Your task
The records that follow must be transcribed exactly, each one in full.

Exercise input
******

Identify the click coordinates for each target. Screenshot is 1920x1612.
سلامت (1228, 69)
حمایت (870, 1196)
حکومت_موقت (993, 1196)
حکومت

******

Task answer
Identify the click coordinates for each target. Screenshot is 1920x1612.
سلامت (1228, 69)
حمایت (870, 1196)
حکومت_موقت (993, 1196)
حکومت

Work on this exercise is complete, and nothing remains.